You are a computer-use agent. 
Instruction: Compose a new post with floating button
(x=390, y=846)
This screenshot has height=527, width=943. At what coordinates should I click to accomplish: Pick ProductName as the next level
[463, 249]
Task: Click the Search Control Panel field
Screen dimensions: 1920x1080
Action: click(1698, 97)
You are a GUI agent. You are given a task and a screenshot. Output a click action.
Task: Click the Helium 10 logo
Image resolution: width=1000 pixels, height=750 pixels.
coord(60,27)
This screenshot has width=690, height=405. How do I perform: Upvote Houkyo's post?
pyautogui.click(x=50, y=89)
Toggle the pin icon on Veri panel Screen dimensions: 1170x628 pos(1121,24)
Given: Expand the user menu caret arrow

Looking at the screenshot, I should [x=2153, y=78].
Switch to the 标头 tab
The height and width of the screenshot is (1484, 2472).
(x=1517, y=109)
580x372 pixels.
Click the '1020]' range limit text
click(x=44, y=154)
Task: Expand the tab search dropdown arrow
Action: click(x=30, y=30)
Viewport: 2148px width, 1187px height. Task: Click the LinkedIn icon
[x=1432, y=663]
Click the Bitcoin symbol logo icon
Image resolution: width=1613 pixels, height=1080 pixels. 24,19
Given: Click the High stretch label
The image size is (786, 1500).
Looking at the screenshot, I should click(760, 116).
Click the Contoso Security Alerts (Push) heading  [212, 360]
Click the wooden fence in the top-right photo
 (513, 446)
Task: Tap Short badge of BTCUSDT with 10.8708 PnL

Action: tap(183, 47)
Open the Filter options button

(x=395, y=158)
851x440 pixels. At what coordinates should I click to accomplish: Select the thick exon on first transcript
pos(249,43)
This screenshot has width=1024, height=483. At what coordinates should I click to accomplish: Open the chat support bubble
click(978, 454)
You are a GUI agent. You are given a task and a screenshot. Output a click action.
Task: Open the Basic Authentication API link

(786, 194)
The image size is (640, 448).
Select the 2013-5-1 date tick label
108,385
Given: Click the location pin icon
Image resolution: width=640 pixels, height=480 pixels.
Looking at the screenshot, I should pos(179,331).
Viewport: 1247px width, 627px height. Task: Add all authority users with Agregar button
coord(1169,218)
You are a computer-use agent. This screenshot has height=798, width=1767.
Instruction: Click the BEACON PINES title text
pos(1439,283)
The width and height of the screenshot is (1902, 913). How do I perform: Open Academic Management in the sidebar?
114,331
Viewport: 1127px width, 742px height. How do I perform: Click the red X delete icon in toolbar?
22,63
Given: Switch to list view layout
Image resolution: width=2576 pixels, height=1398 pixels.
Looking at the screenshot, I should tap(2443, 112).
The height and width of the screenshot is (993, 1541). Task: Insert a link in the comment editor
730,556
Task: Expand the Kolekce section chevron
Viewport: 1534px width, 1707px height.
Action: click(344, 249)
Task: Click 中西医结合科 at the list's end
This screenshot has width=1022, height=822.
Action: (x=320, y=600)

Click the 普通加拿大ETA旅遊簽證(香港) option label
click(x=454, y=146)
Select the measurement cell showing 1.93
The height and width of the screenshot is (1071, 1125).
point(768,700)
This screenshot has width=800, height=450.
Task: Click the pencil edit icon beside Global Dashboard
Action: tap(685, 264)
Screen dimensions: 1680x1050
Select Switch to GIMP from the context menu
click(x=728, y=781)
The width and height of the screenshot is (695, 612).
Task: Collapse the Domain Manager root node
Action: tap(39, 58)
----------
● Description of the task:
Format the lines above as a JSON list of strings, one string per line, leaving out blank lines.

● Result for this task:
[
  "You are a computer-use agent. ",
  "Instruction: Compose a new post with floating button",
  "(x=390, y=846)",
  "This screenshot has height=527, width=943. At what coordinates should I click to accomplish: Pick ProductName as the next level",
  "[463, 249]",
  "Task: Click the Search Control Panel field",
  "Screen dimensions: 1920x1080",
  "Action: click(1698, 97)",
  "You are a GUI agent. You are given a task and a screenshot. Output a click action.",
  "Task: Click the Helium 10 logo",
  "Image resolution: width=1000 pixels, height=750 pixels.",
  "coord(60,27)",
  "This screenshot has width=690, height=405. How do I perform: Upvote Houkyo's post?",
  "pyautogui.click(x=50, y=89)",
  "Toggle the pin icon on Veri panel Screen dimensions: 1170x628 pos(1121,24)",
  "Given: Expand the user menu caret arrow",
  "Looking at the screenshot, I should [x=2153, y=78].",
  "Switch to the 标头 tab",
  "The height and width of the screenshot is (1484, 2472).",
  "(x=1517, y=109)",
  "580x372 pixels.",
  "Click the '1020]' range limit text",
  "click(x=44, y=154)",
  "Task: Expand the tab search dropdown arrow",
  "Action: click(x=30, y=30)",
  "Viewport: 2148px width, 1187px height. Task: Click the LinkedIn icon",
  "[x=1432, y=663]",
  "Click the Bitcoin symbol logo icon",
  "Image resolution: width=1613 pixels, height=1080 pixels. 24,19",
  "Given: Click the High stretch label",
  "The image size is (786, 1500).",
  "Looking at the screenshot, I should click(760, 116).",
  "Click the Contoso Security Alerts (Push) heading  [212, 360]",
  "Click the wooden fence in the top-right photo",
  " (513, 446)",
  "Task: Tap Short badge of BTCUSDT with 10.8708 PnL",
  "Action: tap(183, 47)",
  "Open the Filter options button",
  "(x=395, y=158)",
  "851x440 pixels. At what coordinates should I click to accomplish: Select the thick exon on first transcript",
  "pos(249,43)",
  "This screenshot has width=1024, height=483. At what coordinates should I click to accomplish: Open the chat support bubble",
  "click(978, 454)",
  "You are a GUI agent. You are given a task and a screenshot. Output a click action.",
  "Task: Open the Basic Authentication API link",
  "(786, 194)",
  "The image size is (640, 448).",
  "Select the 2013-5-1 date tick label",
  "108,385",
  "Given: Click the location pin icon",
  "Image resolution: width=640 pixels, height=480 pixels.",
  "Looking at the screenshot, I should pos(179,331).",
  "Viewport: 1247px width, 627px height. Task: Add all authority users with Agregar button",
  "coord(1169,218)",
  "You are a computer-use agent. This screenshot has height=798, width=1767.",
  "Instruction: Click the BEACON PINES title text",
  "pos(1439,283)",
  "The width and height of the screenshot is (1902, 913). How do I perform: Open Academic Management in the sidebar?",
  "114,331",
  "Viewport: 1127px width, 742px height. How do I perform: Click the red X delete icon in toolbar?",
  "22,63",
  "Given: Switch to list view layout",
  "Image resolution: width=2576 pixels, height=1398 pixels.",
  "Looking at the screenshot, I should tap(2443, 112).",
  "The height and width of the screenshot is (993, 1541). Task: Insert a link in the comment editor",
  "730,556",
  "Task: Expand the Kolekce section chevron",
  "Viewport: 1534px width, 1707px height.",
  "Action: click(344, 249)",
  "Task: Click 中西医结合科 at the list's end",
  "This screenshot has width=1022, height=822.",
  "Action: (x=320, y=600)",
  "Click the 普通加拿大ETA旅遊簽證(香港) option label",
  "click(x=454, y=146)",
  "Select the measurement cell showing 1.93",
  "The height and width of the screenshot is (1071, 1125).",
  "point(768,700)",
  "This screenshot has width=800, height=450.",
  "Task: Click the pencil edit icon beside Global Dashboard",
  "Action: tap(685, 264)",
  "Screen dimensions: 1680x1050",
  "Select Switch to GIMP from the context menu",
  "click(x=728, y=781)",
  "The width and height of the screenshot is (695, 612).",
  "Task: Collapse the Domain Manager root node",
  "Action: tap(39, 58)"
]